Default and Repossession
Interviewer: What happens if someone buys a car and they don’t hear anything and don’t take the initiative to contact the lending company? How long will it take until they will be in repossession or they will have their credit damaged?
Many Financing Agreements Have Clauses Where the Buyer Is in Default if the Payment Is One Day Late
Andrew Campbell: Repossession is all about default, and default is always defined by the agreement. Normal agreements usually say, if you’re even one day late, you’re in default. So, typically if you miss the first payment, boom.
Lending Companies Are Not Required to Provide Advance Notice When They Are Having Your Vehicle Repossessed
They’ll hire a repossession company, you will not be notified and your vehicle will be seized. Before the sale of the vehicle, they are obligated to send you a repossession notice, which is another area where people have to be really careful.
You Will Receive Notification after Repossession, before Your Vehicle Is Sold
Those repossession notices have to be stated in certain ways. There’s certain information that must be stated on those notices, and if those notices are not done properly, there’s a huge penalty. It’s an enormous penalty.

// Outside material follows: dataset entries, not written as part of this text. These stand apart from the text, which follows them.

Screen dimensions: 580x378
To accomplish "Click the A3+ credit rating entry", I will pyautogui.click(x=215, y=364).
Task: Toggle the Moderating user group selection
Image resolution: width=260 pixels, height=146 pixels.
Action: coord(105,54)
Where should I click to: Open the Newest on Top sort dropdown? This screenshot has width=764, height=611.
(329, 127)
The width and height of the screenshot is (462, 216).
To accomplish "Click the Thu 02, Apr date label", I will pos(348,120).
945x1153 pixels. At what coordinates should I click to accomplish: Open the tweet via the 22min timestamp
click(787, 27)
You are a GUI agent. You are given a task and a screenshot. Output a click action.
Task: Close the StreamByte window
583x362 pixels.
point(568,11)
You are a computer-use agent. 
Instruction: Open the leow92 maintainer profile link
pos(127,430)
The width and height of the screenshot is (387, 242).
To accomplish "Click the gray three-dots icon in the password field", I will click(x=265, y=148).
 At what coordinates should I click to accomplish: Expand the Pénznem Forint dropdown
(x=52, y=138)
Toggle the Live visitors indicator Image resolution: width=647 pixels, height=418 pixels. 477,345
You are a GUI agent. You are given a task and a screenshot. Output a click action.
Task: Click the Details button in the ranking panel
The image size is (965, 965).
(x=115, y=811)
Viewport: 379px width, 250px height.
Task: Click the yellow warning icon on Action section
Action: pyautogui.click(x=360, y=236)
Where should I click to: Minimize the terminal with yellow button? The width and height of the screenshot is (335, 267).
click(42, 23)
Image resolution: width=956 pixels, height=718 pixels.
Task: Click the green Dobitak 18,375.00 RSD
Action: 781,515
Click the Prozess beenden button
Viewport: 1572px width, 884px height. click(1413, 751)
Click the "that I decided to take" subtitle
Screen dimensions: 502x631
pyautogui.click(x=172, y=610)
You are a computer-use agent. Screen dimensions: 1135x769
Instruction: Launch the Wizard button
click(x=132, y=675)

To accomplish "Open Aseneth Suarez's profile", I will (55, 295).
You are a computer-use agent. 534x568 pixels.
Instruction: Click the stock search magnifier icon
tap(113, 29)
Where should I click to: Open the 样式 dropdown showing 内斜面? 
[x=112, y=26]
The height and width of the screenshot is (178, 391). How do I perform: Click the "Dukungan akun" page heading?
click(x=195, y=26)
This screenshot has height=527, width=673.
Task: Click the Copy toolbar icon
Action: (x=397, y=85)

The reason for that is that the government, the courts, dealers, and consumers, all want to keep prices cheap. Prices increase if the dealer has to go through a court process to recover vehicles.
In the U.S., Dealers Are Permitted to Utilize Self-Help
Because they have to hire an attorney and there’s filing fees, and there’s a length of time, a delay. In the United States we came up with the premise that the dealer has the ability to use self-help.
Self-help means that as long as they follow certain rules and they do the repossession properly, and they give the proper notices, in return, they can do everything without court orders. But the tradeoff is they must do everything strictly correct.
In Order to Utilize Self-Help, the Company Must Follow Strict Criteria
They must be correct about it. If there are any mistakes, they’re liable. The liability is the finance charge plus 10% of the cash sale price.
The finance charge is normally the profit. If you think about the finance charge, it’s really just the profit, and 10% of the cash sale price is a little bit of pain because that’s probably not all profit. There are probably some other costs in there, too.
I’ve seen situations, where major companies that deal in tens of millions of dollars in receivables, still don’t have their repossession notices correct. When they get hit with a class action, the penalties are enormous because it’s the 10% of the cash sale price plus the finance charge times thousands and thousands, perhaps tens of thousands, of people.